Alberta’s truckers are planning to drive to Ottawa in February to express their displeasure with the feds refusal to get on with building pipelines and the lunacy of the Trudeau carbon tax. Leaving aside the rigours of driving the trans-Canada in February, this is a very un-Canadian sort of activity. Because it is activity. Canadians normally sit around the bar grumbling, they don’t “do” anything which is what our masters in Ottawa and the provincial capitals count on.
While the truckers are driving in protest, an Alberta rancher is taking a stand against that province’s carbon tax. Remembering that Alberta’s Premier originally introduced the carbon tax to, somehow, gain social licence for the much-needed pipelines and noting that those pipelines have not even been started, rancher Sheila Griffith is refusing to pay the carbon tax portion of her propane bill.
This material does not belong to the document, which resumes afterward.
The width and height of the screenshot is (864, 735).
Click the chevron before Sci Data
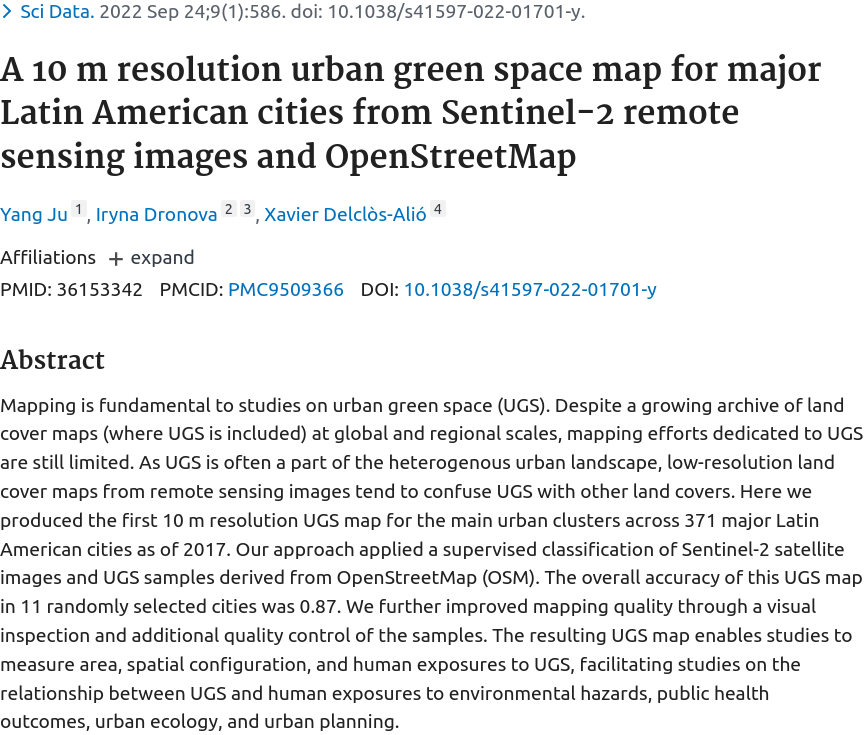point(8,12)
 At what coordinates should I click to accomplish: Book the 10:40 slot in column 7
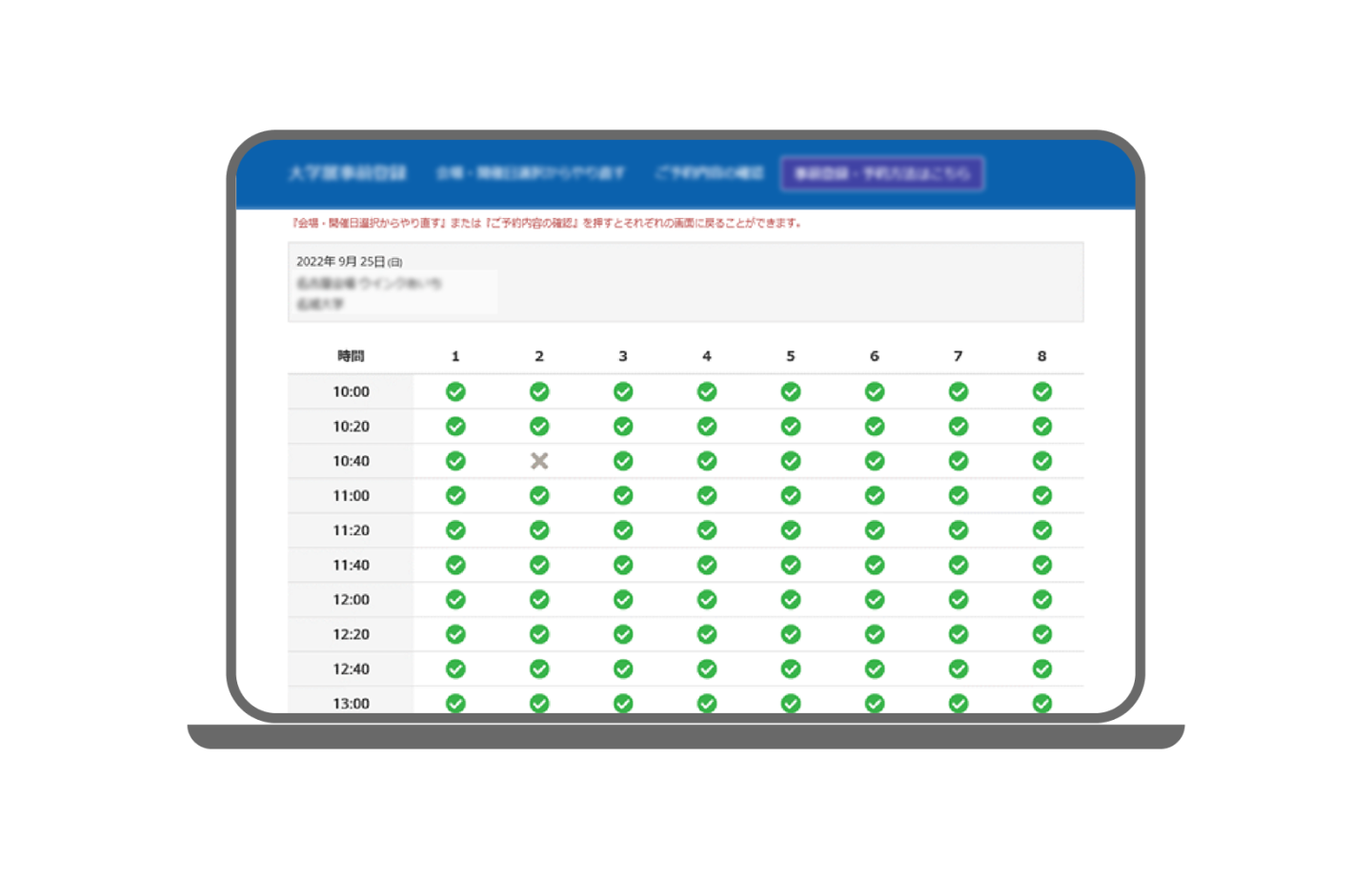[958, 461]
While the truckers will make better copy, Ms. Griffith represents a far greater threat to “business as usual”. If more than a few people join her the Alberta government will, quite quickly, notice a hole in its budget. Apparently, the propane company will just tack the unpaid portion onto her next bill – but it will not halt delivery.
These two items, as well as the appearance of “yellow vests” at other Alberta protests, suggests that in Alberta at least, people are getting fed up with simply being ignored. They are getting fed up with the Tweedledum/Tweedledee routine of Trudeau and Scheer.
Simple, direct, action will not change the Liberal’s fixation on the tax grab which is the carbon tax or the endless kowtowing to minority First Nations opposition to pipelines or Quebec’s reluctance to replace Saudi oil with Alberta oil. It might have a small effect on Scheer’s fixation on being so bland that he wins the next election by default (a bad strategy but apparently all he’s got.) What it does do is set up the conditions for a revolt at the ballot box come October.
Right now Maxime Bernier needs to be in Alberta. He needs to visit and encourage Ms. Griffith and go to a trucker’s rally or two.
Canadians are very reluctant to actually do “civil disobedience”. It is not who we are. The fact there are large protests tells me that, in Alberta at least, a tipping point has been reached. A smart, insurgent, politician and political party would be taking full advantage.